■ Problem details
Every line from the one with "The height and width of the screenshot is (565, 1568)." through the final line of the entries below should be returned exactly; leave out all other lines.

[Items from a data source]
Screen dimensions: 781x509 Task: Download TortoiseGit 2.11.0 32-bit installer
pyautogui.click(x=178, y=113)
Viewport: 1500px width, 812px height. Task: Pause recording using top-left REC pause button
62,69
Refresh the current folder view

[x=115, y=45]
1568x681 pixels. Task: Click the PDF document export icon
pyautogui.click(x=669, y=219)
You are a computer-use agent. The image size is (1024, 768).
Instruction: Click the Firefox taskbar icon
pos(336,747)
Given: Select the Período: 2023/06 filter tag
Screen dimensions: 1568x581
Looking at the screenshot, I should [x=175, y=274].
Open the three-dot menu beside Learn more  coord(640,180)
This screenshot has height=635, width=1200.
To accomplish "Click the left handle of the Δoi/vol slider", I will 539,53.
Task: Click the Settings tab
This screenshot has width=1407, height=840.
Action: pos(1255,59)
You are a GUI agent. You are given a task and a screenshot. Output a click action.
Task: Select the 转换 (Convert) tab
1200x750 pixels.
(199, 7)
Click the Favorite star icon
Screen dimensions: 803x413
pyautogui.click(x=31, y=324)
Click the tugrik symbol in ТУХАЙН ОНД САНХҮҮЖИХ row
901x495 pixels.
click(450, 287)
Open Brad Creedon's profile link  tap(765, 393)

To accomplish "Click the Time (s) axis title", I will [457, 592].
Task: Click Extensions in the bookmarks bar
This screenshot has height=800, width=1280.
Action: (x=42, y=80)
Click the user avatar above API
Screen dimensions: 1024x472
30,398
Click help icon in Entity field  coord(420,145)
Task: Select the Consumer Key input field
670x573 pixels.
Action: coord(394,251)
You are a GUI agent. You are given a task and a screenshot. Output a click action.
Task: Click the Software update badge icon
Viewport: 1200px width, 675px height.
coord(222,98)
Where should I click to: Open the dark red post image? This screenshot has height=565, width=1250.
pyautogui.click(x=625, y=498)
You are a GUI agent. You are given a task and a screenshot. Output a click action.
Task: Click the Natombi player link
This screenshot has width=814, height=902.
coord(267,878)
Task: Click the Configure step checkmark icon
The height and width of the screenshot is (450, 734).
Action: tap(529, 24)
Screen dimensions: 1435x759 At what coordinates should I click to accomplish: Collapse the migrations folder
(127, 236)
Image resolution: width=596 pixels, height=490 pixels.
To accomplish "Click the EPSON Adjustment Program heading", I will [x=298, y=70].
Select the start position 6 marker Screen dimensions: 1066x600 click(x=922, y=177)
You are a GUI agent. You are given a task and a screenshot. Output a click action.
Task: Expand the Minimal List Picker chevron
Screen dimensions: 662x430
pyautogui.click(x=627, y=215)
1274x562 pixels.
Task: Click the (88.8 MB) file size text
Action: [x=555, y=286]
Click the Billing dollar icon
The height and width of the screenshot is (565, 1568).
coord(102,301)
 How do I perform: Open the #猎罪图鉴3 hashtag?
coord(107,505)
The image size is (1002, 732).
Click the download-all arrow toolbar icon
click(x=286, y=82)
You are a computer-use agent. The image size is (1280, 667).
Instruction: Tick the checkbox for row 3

■ Completed exercise
The height and width of the screenshot is (565, 1568).
coord(102,301)
 How do I perform: Open the #猎罪图鉴3 hashtag?
coord(107,505)
The image size is (1002, 732).
Click the download-all arrow toolbar icon
click(x=286, y=82)
You are a computer-use agent. The image size is (1280, 667).
Instruction: Tick the checkbox for row 3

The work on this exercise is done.